» Provided text:
________________
Buttermilk Roasted Chicken: Juicy, Crispy, and Oh-So-Tender

This Buttermilk Roasted Chicken recipe ensures juicy, tender meat and a crispy skin, making it a family favorite for dinner.
Prep Time 20 minutes
Cook Time 45 minutes
Resting Time 10 minutes
Total Time 1 hour 15 minutes
Servings: 6 pieces
Course: Dinner
Cuisine: American
Calories: 350

Ingredients
  

For the Marinade
  • 3 cups Buttermilk well shaken
  • 4 cloves Garlic crushed
  • 2 tablespoons Fresh Rosemary chopped
  • 2 tablespoons Honey
  • 1.5 tablespoons Salt
  • 1 teaspoon Black Pepper freshly ground
  • 0.75 cup Vegetable Oil divided
For the Chicken
  • 6 pieces Chicken Breast Halves (bone-in)
________________
» Given data:

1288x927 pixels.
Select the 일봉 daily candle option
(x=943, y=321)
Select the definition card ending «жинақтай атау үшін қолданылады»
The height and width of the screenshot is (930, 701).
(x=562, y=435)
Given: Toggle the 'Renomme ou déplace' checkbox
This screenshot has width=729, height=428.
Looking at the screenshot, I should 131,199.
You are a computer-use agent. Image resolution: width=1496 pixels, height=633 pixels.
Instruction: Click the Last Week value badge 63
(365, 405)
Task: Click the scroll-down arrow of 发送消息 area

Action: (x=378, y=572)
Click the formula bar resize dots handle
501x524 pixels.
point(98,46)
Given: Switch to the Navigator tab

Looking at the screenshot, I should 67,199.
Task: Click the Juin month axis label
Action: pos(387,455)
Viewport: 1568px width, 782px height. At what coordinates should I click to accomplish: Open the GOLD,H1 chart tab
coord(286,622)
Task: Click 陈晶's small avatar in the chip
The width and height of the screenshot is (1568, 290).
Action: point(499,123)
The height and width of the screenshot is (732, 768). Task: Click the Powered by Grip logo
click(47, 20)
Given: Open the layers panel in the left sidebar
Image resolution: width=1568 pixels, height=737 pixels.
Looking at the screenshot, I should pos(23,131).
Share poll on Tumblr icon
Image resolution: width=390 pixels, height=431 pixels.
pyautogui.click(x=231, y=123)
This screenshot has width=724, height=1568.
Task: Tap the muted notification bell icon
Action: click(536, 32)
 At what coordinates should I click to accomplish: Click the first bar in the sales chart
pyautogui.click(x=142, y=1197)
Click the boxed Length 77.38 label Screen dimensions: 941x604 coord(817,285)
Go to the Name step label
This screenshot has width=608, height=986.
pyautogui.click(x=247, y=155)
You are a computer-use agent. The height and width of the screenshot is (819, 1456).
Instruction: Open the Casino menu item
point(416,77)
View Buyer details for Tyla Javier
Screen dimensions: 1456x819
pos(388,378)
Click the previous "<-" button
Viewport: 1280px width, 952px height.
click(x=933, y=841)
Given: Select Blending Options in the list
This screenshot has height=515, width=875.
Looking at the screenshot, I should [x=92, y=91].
________________
Answer these questions from the buttermilk roasted chicken recipe:
(a) How long is the resting time?
(b) How much honey goes into the marinade?
(c) What cut of chicken does the recipe call for, and how many pieces?

(a) 10 minutes
(b) 2 tablespoons
(c) Bone-in chicken breast halves, 6 pieces